_What the task asks_
Copy out all lines from the material that contain the string "agent".

_Record extracts_
********
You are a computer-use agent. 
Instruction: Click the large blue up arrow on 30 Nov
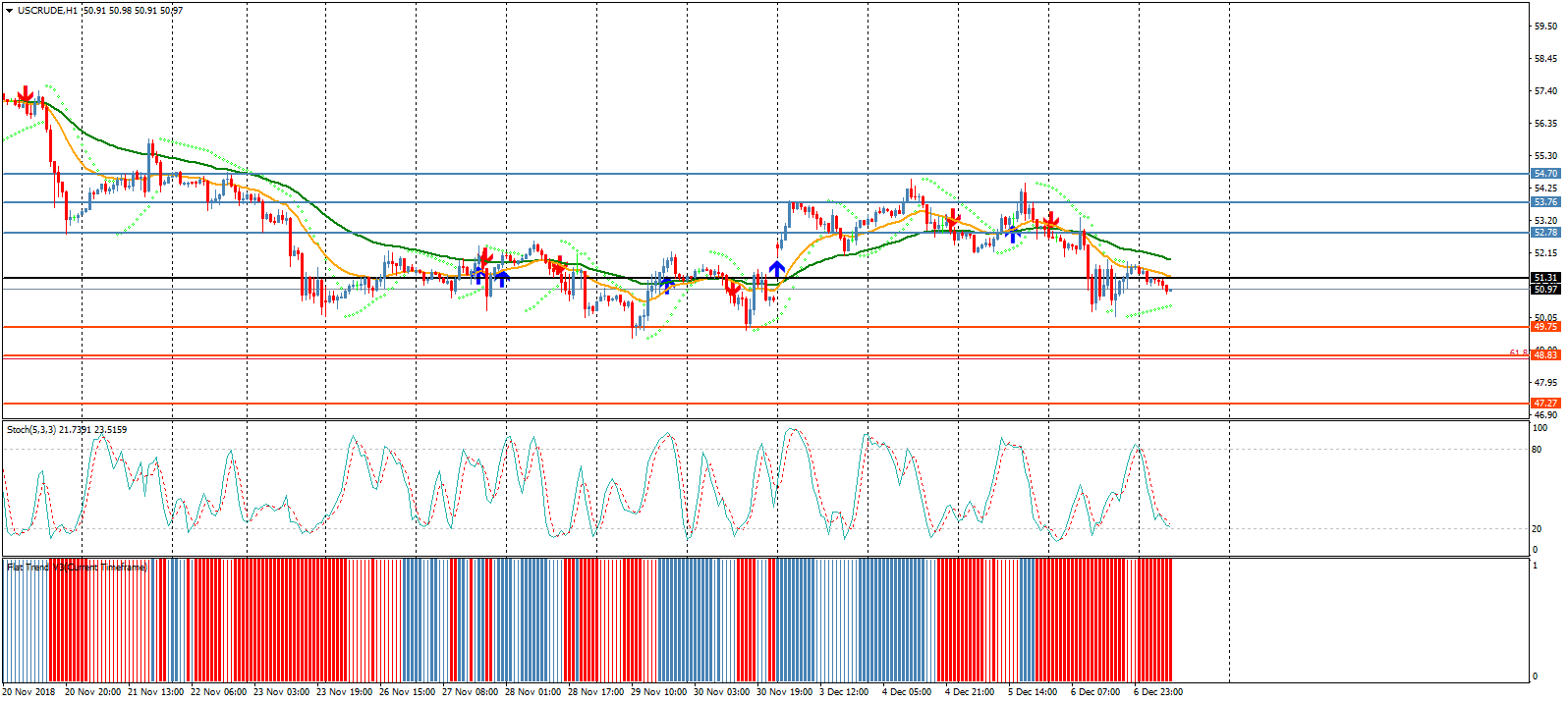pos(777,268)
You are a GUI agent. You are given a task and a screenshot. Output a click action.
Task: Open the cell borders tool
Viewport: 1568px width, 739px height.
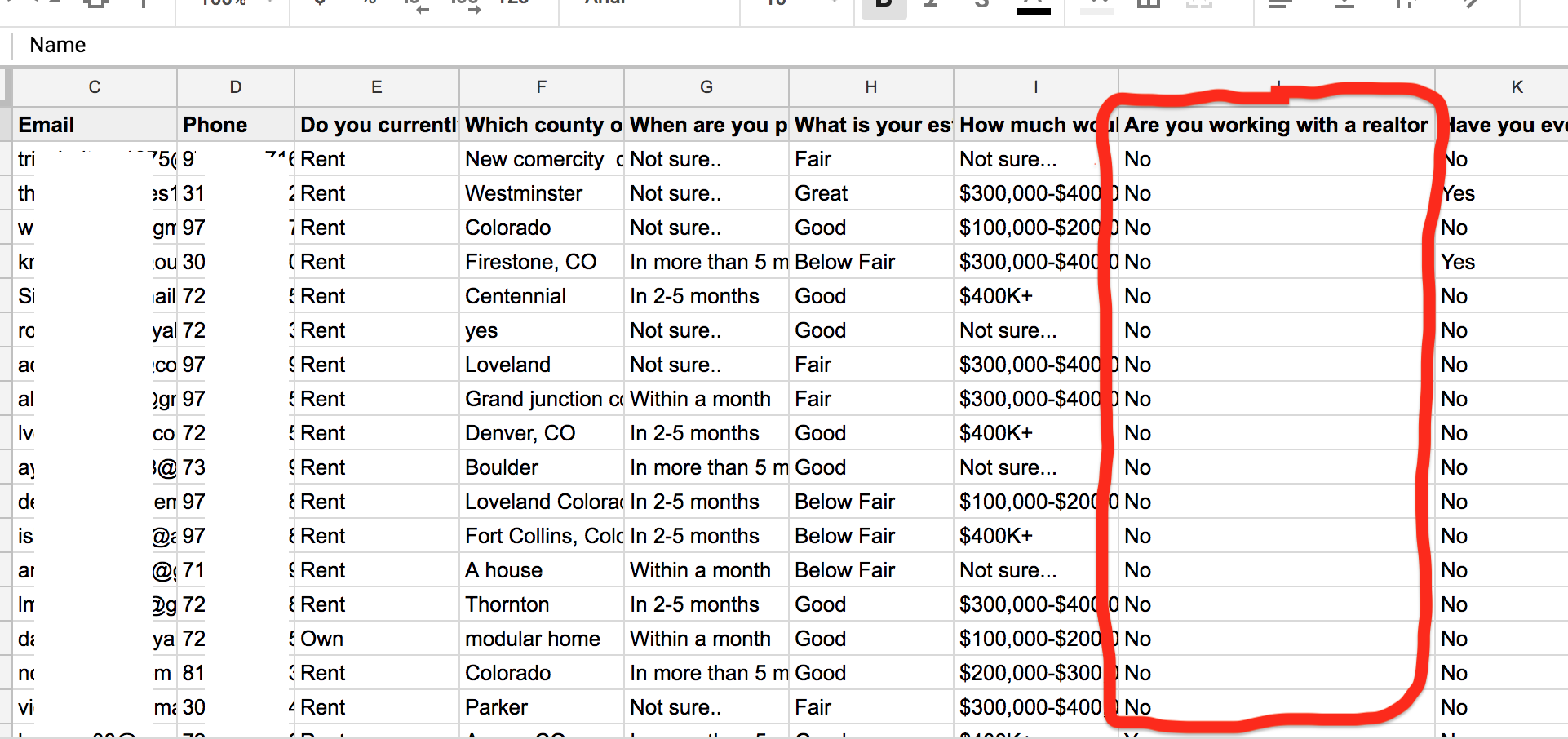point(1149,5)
********
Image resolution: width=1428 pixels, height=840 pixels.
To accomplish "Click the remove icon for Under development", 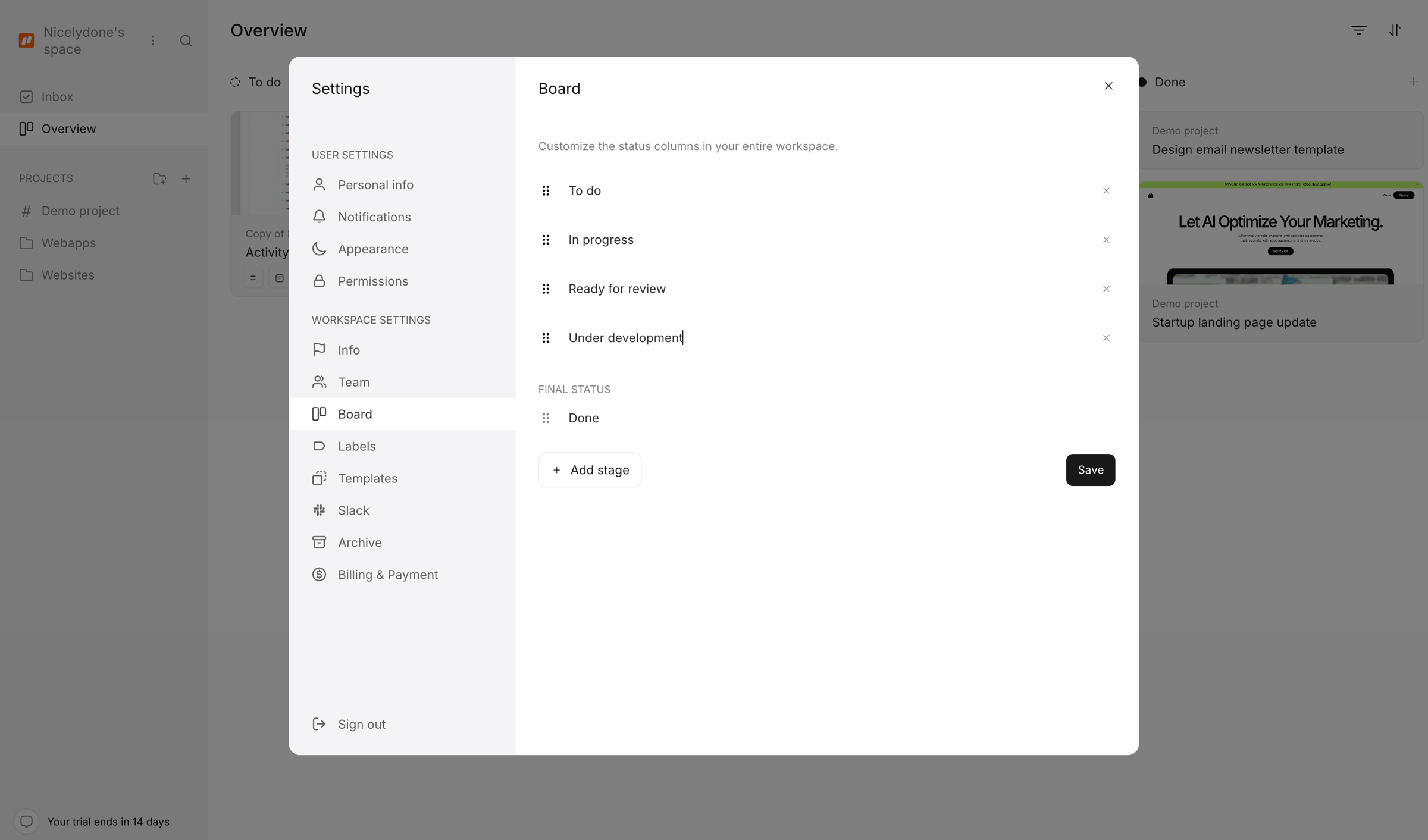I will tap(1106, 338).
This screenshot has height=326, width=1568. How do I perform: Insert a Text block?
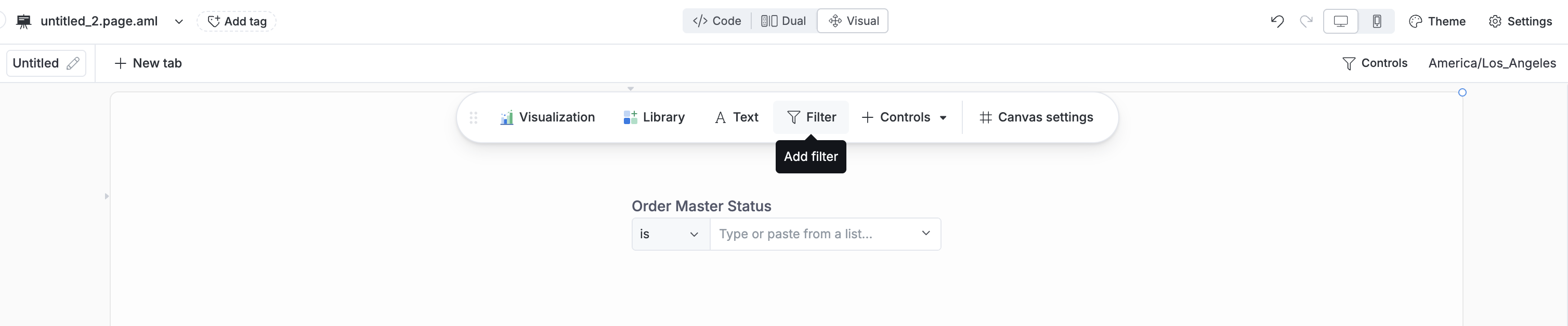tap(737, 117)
********
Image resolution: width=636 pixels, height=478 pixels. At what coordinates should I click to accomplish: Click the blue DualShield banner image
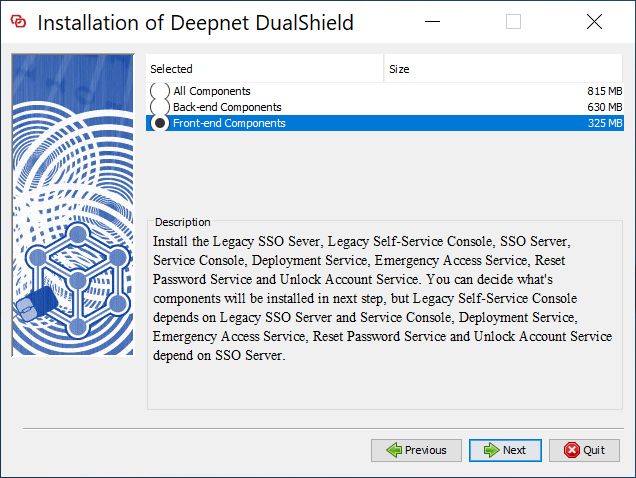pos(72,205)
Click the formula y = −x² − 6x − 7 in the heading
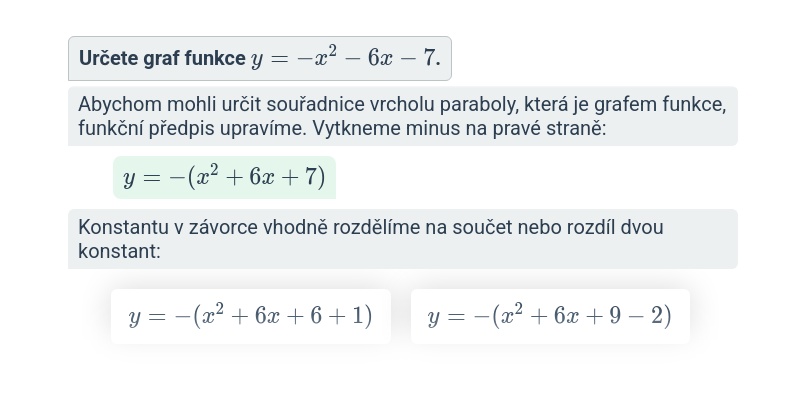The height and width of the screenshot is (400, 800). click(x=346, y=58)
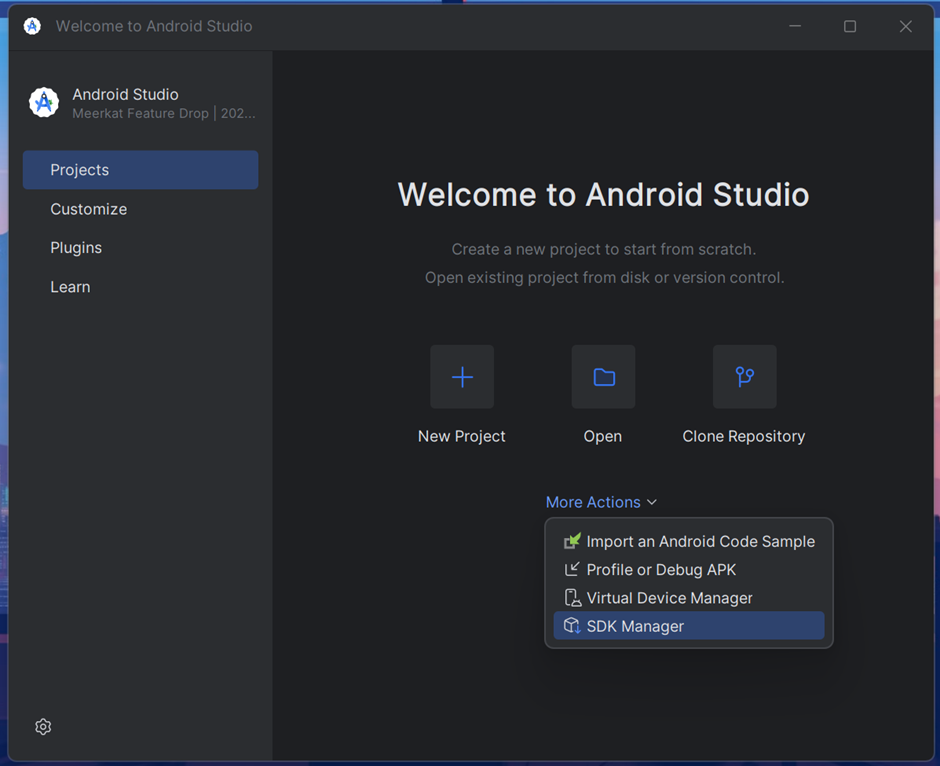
********
_Result of this exercise_
You are a computer-use agent. 
You are a GUI agent. You are given a task and a screenshot. Output a click action.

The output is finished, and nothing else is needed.